Forget 14ers, a Telluride woman climbed a 27er and then skied down it.
"Sometimes it's so hard that even I'm like, 'this is so for the birds,' said Hilaree Nelson with a laugh.
Even so, Nelson told 9NEWS she loves pushing herself to the limit. Just for reference: she's been an athlete for The North Face since 1999, climbed Mount Everest and regularly skied from tall peaks. Though her recent trip made history.
"Nobody has ever done it before - not in its entirety," she said. "So, I feel like a little kid. I'm like giggling and stuff!"
Nelson and her climbing partner, Jim Morrison, hiked to the 27,900-foot-high-summit of Mount Lhotse in the Himalayas and then skied 7,000 feet down. She's the first woman to do so on that peak.
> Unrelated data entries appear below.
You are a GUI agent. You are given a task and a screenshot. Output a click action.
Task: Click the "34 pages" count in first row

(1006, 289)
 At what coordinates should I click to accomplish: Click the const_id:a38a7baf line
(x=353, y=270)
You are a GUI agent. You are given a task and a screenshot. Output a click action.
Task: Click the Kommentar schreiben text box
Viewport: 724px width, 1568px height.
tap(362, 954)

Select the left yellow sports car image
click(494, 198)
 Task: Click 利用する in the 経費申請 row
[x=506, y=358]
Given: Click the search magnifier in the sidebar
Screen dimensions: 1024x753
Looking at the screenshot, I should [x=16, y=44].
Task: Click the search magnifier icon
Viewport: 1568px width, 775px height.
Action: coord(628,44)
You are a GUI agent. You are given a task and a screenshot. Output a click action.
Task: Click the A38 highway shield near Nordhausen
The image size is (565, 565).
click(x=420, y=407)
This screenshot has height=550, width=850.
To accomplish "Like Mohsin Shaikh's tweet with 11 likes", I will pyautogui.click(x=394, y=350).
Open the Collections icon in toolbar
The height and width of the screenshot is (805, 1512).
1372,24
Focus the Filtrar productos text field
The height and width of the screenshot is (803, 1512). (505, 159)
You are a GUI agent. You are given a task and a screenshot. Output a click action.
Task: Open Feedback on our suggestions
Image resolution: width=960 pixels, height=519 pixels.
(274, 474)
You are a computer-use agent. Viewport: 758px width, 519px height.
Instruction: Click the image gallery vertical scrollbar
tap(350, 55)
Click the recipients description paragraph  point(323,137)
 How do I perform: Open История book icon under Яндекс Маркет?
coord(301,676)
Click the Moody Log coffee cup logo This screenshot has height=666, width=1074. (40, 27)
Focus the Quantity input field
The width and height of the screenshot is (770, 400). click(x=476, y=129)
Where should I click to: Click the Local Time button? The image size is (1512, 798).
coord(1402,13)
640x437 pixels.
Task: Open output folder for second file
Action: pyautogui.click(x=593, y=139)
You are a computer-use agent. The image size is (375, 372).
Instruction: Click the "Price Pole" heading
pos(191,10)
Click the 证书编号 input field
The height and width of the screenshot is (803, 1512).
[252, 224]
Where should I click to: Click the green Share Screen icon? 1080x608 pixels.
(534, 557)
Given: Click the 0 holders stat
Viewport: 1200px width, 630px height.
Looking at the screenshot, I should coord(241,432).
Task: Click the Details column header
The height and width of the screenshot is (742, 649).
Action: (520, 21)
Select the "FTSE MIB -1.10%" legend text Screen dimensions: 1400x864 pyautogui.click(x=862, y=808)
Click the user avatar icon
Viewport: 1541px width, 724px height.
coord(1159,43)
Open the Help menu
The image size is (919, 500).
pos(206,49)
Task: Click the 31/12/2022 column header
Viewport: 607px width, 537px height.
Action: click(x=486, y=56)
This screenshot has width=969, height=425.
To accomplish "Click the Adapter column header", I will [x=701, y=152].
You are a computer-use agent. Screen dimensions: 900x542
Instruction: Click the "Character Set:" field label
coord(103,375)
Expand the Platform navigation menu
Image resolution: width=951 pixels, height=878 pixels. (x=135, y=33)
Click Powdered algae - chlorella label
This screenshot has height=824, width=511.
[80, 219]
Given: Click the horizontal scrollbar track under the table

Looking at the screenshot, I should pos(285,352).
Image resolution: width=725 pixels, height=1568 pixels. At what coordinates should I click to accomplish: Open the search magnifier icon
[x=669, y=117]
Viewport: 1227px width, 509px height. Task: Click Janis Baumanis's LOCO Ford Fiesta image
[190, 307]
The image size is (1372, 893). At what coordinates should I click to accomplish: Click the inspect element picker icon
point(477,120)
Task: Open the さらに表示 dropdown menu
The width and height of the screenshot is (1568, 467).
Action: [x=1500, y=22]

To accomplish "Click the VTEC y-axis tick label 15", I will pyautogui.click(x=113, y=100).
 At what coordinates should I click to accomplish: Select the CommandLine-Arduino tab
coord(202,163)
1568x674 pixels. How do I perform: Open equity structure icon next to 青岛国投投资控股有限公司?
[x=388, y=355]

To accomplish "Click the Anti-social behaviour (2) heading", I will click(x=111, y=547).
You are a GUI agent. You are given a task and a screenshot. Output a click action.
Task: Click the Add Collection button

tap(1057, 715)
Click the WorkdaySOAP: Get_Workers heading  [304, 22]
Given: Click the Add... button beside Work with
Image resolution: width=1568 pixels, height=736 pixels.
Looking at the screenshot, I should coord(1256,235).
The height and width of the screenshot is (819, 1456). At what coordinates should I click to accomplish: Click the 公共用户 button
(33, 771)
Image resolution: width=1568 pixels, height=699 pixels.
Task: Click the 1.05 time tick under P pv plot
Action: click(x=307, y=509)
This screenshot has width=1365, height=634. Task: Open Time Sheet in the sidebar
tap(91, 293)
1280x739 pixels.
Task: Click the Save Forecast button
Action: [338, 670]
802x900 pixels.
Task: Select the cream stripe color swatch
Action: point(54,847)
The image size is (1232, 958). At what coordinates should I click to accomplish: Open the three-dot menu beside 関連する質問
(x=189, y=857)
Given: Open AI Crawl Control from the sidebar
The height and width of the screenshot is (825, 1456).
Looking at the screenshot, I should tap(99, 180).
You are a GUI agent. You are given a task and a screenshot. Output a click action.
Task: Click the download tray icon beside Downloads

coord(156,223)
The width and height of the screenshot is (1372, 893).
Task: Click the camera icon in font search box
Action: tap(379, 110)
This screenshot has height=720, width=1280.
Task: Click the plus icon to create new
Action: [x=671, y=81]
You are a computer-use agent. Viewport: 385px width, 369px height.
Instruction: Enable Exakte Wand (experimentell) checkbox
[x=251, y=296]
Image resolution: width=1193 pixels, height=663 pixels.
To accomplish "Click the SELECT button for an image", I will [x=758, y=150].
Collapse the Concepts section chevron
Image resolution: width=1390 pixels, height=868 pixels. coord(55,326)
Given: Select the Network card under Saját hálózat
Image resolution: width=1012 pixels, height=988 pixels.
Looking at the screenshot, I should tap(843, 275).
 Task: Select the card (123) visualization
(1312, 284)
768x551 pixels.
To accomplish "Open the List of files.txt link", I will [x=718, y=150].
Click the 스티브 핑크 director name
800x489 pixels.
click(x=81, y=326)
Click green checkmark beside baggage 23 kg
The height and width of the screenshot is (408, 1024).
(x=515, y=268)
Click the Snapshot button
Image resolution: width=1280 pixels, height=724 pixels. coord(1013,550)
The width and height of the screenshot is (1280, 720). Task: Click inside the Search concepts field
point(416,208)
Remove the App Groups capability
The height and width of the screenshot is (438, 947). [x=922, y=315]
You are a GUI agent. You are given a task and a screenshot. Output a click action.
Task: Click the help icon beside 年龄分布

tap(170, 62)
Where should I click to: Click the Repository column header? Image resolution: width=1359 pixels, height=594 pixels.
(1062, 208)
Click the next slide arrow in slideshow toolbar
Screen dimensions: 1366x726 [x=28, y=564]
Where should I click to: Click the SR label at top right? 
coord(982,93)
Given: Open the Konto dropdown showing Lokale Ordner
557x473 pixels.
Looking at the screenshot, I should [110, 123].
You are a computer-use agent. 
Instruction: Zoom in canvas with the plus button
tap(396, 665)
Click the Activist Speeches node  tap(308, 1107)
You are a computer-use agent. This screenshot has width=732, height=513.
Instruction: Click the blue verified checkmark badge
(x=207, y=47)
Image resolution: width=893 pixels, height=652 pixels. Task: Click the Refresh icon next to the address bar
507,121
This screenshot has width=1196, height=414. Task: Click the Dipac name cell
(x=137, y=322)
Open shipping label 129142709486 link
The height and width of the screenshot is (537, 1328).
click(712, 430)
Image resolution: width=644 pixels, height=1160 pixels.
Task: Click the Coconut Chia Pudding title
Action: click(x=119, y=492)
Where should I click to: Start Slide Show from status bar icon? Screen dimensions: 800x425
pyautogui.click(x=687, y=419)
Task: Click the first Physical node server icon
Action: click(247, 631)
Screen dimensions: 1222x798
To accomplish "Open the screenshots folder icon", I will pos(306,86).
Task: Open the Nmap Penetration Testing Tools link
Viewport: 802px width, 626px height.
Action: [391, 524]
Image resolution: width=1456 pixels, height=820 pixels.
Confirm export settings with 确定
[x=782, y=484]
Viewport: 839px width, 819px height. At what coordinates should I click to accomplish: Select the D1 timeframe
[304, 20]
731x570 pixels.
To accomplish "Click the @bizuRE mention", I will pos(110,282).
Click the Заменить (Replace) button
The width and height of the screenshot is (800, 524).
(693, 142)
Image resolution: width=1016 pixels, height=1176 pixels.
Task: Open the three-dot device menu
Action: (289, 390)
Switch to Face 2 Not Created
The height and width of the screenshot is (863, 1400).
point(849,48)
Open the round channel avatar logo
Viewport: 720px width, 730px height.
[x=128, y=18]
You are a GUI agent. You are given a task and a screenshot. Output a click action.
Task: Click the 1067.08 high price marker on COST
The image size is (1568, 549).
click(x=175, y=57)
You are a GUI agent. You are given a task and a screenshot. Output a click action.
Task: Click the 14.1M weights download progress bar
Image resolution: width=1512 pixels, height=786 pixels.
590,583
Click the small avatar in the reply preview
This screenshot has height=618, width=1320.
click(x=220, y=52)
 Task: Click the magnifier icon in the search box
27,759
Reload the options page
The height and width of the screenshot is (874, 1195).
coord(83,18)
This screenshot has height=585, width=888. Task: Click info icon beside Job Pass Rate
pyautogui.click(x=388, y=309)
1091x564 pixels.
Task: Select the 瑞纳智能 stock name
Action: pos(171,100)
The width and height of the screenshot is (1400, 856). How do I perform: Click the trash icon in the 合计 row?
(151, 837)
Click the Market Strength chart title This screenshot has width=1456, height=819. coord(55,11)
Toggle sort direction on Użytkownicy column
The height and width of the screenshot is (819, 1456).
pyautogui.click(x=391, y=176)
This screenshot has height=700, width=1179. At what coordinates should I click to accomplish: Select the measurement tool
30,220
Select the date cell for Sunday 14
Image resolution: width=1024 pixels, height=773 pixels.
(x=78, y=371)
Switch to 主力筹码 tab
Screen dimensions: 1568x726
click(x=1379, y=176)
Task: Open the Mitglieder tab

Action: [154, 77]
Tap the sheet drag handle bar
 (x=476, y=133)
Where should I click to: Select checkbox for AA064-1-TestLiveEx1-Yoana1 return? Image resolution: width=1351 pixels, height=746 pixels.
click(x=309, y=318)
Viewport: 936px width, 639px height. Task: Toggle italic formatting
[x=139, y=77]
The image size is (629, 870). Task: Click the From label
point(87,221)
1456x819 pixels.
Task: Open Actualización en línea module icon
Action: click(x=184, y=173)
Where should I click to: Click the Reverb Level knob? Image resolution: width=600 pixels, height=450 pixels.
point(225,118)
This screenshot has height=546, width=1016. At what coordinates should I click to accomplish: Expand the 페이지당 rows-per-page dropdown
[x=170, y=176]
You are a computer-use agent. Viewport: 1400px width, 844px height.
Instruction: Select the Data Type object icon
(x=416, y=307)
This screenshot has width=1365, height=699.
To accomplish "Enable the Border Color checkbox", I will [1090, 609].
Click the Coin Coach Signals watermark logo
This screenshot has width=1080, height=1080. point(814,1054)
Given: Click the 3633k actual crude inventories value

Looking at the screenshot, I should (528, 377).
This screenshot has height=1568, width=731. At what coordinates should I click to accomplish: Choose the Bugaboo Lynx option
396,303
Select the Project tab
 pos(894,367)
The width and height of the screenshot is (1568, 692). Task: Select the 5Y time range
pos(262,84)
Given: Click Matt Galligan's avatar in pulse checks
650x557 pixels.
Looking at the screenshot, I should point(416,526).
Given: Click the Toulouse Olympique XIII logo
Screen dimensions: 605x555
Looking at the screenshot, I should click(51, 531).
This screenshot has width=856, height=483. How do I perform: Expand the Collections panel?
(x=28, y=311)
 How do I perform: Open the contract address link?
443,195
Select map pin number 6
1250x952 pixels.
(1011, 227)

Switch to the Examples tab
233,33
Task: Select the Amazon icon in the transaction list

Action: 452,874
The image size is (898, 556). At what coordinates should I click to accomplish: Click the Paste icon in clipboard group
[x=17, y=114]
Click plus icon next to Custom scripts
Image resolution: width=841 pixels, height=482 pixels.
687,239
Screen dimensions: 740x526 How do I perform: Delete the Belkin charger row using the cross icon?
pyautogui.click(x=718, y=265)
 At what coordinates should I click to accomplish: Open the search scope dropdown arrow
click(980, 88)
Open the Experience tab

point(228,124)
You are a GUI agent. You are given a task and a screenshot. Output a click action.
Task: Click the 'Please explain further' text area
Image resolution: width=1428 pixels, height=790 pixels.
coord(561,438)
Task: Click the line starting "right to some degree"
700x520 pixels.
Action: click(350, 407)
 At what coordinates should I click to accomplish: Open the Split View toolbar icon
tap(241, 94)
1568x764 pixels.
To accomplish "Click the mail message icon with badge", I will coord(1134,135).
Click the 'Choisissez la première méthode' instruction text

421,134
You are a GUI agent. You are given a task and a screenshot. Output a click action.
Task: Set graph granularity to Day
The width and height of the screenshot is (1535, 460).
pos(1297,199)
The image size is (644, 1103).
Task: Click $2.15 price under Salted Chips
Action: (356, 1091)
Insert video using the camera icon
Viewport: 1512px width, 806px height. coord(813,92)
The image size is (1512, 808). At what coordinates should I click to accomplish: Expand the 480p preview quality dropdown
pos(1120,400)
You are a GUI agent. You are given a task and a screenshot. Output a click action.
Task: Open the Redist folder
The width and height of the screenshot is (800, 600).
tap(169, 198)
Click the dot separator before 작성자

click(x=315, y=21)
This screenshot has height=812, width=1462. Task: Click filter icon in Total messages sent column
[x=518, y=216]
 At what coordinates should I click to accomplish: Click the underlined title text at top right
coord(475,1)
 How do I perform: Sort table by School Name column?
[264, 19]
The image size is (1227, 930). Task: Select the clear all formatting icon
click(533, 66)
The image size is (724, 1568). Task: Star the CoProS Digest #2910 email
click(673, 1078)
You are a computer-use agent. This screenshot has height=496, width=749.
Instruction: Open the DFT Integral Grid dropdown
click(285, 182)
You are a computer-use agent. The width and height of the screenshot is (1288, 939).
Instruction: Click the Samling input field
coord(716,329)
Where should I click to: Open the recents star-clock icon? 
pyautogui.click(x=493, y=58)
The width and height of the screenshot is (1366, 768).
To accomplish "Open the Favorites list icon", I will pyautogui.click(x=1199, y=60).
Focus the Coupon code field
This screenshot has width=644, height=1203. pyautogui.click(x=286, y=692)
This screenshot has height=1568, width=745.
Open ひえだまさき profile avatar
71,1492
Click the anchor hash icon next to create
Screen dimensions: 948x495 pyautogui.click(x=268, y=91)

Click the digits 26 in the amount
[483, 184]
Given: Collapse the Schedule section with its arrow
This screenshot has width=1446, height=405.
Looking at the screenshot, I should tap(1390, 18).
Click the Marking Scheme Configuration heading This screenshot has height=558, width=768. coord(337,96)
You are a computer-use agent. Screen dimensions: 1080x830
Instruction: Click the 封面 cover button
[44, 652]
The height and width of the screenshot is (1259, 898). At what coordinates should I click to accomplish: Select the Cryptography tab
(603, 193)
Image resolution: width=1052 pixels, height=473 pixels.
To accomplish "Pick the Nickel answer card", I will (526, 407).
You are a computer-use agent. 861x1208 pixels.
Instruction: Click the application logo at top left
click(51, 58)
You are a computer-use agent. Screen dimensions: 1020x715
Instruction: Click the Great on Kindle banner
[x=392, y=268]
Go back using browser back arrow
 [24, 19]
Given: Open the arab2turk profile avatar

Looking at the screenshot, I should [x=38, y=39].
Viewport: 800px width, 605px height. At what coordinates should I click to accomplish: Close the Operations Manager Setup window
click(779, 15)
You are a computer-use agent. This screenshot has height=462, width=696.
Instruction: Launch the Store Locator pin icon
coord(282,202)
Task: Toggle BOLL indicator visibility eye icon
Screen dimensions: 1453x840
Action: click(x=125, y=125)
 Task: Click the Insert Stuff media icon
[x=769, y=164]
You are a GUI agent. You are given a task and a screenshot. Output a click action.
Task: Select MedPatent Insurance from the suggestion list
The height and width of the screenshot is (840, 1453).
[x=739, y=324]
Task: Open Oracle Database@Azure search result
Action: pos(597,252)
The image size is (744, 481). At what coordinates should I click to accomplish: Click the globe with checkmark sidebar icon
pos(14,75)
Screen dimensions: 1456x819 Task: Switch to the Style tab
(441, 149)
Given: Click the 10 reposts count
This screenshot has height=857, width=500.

The average black diamond trail is at a 30-degree angle, and the slope they began their descent on was at a 60-degree angle.
"The skiing requires all the energy, and focus, and mental acuity that you can muster," she said. "And then of course when you throw the altitude in you don't have any of that."
The wind was strong and temperatures dipped below 20 and 30 degrees. In order to survive, Nelson said she couldn't think more than 10 minutes ahead.
Life in the Himalayas is quite different than life in the Colorado mountains. When she got home, she went "fully into mom mode," she said, jumping from being alone on the mountain to making school lunches.
She got back Sunday, and catching up with her two boys was one priority. The other? Eating. A lot.
"I literally went to the store and bought like a two-pound thing of donut holes and have been eating donut holes all day," she said.